Tags zuvor war ich auf Anraten meiner Frau Imogen hierhergereist. Hoch in die Berge Südtirols, ins San Vita, ein luxuriöses Gesundheitsresort, das erst vor rund zwei Jahren eröffnet hatte und mit seinem ganzheitlichen Ansatz aus Naturheilkunde und Spitzenmedizin seither international für Aufsehen sorgte. Auf der minimalistischen Webseite stand nur ein einziger Satz, dunkelgrau auf weiß: Länger besser leben.

Imogen hatte entschieden, dass ich meinem Problem, das längst zu unserem Problem geworden war, dass ich meinem »Zustand«, wie sie es nannte, noch einmal anders begegnen müsste. Dass nur hier, in den Dolomiten, auf 1500 Metern Höhe, abgeschottet von den Ablenkungen des Alltags, eine Lösung gefunden werden konnte.

»Du musst es versuchen«, hatte sie noch am Tag der Abreise gesagt und meine Hände mit ihren umfasst. »Gib Professor Trinkl und seinem Team zumindest die Chance, dir zu helfen!«

Seit Wochen wehrte ich mich dagegen, machte ihr Vorwürfe, verlor immer wieder die Nerven. Ich glaubte nicht daran, dass Prof. Trinkl mir würde helfen können, aber dass ich meiner Frau so ablehnend und gereizt begegnete, war selbstverständlich bereits Teil meines Problems, das weiß ich jetzt.

 

Mein »Zustand« hatte sich vor drei Jahren schleichend eingestellt. Immer früher am Tag überfiel mich eine entsetzliche Müdigkeit. Eine Müdigkeit, so umfassend, dass sie all meine Gedanken lähmte, so erdrückend, als hinge eine schwere Bleischürze über meinen Schultern.

Wie ein dem Leben entrissener Geist stand ich morgens mit dunklen Augenhöhlen vor dem Spiegel. Innerhalb weniger Wochen verlor ich sieben Kilo an Gewicht, ich hatte kaum noch Appetit. Die Hosen rutschten mir von den Hüften, die Hemden wehten um meine Schultern, und sosehr ich es auch ignorieren wollte, schon gegen Mittag ließ ich mich wieder auf das Tagesbett in unserer Küche fallen. Dort glitt ich in ein mehrstündiges Dösen, aus dem ich viel zu spät völlig orientierungslos hochschreckte. Und es dauerte ein, zwei Minuten, bis ich wieder wusste, wer oder wo ich war.

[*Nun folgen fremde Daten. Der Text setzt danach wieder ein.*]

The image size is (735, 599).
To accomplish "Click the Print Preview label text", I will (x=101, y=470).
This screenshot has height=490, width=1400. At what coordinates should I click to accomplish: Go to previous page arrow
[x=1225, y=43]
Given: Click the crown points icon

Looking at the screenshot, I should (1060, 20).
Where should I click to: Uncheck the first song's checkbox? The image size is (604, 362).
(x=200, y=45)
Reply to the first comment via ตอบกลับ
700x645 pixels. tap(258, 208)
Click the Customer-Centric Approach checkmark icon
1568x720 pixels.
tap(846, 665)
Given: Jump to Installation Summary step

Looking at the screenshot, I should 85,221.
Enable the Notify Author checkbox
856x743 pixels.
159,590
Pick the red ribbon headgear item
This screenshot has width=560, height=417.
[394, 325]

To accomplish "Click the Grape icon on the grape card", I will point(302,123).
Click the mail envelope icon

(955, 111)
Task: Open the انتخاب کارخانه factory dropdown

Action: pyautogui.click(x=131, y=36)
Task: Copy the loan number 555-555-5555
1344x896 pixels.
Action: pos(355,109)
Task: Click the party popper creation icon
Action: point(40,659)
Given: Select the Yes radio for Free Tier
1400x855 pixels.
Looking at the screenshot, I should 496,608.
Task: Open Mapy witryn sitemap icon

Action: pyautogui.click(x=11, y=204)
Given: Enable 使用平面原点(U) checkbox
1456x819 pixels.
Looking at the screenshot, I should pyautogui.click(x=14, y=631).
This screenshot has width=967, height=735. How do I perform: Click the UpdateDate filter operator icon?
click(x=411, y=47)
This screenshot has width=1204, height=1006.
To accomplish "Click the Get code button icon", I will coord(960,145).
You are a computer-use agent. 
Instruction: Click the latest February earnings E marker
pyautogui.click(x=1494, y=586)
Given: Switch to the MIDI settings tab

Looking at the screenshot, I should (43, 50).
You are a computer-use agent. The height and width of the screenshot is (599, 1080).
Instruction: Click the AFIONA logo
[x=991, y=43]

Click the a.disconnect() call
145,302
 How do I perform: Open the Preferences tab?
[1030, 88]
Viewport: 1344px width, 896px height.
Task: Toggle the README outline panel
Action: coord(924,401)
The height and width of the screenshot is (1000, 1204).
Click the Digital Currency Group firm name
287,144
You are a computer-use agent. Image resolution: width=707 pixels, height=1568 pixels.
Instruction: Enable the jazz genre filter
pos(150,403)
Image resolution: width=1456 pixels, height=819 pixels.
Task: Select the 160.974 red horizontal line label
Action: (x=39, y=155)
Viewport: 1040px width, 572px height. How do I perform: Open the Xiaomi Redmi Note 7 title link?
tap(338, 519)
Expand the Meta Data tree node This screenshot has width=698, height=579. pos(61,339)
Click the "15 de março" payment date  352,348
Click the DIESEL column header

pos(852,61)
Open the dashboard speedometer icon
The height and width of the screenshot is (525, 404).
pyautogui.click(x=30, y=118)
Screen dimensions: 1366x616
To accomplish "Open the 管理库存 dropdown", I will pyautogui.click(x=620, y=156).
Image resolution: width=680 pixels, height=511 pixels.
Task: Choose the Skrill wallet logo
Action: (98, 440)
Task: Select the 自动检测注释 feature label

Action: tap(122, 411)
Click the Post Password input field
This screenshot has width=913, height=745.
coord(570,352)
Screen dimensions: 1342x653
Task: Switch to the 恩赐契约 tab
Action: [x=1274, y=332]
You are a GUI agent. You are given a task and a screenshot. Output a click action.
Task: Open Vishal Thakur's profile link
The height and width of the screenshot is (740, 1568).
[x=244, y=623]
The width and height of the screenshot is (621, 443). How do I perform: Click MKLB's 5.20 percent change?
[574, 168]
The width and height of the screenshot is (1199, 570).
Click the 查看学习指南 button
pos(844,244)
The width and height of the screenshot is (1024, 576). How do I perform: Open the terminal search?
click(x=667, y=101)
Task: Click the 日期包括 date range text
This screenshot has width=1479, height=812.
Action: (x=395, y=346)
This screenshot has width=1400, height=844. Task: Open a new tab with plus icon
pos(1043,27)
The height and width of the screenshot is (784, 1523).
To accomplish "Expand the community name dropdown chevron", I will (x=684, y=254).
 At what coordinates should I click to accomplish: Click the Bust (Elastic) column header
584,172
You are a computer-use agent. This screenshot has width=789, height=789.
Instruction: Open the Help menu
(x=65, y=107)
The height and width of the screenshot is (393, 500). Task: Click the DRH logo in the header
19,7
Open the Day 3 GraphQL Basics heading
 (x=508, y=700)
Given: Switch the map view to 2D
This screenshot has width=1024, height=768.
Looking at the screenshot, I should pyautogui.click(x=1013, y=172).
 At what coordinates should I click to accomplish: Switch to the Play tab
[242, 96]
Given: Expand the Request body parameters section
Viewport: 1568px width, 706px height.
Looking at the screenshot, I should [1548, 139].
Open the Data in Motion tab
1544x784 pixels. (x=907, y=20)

Monatelang tat ich die Müdigkeit ab und versuchte, ihr beizukommen, indem ich immer noch etwas früher zu Bett ging. Doch als auch nach zwölf Stunden Nachtruhe keine Besserung eintrat, als ich, je mehr ich schlief, immer nur noch träger wurde, ahnte ich, dass etwas Grundlegendes ins Rutschen gekommen war.

»So geht es nicht weiter. Wir müssen was tun«, höre ich Imogen noch heute sagen. Und es war die Sorge in ihrem Ausdruck, die Strenge, mit der sie mir bedeutete, endlich etwas zu unternehmen, die meinen Trotz weckten. Lange Zeit verbot ich ihr, das Thema anzusprechen. Ich war sicher, mein Zustand würde genauso schnell und unvermittelt wieder verschwinden, wie er gekommen war.

Erst nach über einem Jahr ohne Besserung erklärte ich mich bereit, mir helfen zu lassen. Doch je mehr Spezialisten ich aufsuchte, je präziser ich ihnen meine Symptome schilderte und je gründlicher sie mich untersuchten, desto eindeutiger geriet am Ende die Diagnose: Ich war nicht krank. Mir fehlte nichts.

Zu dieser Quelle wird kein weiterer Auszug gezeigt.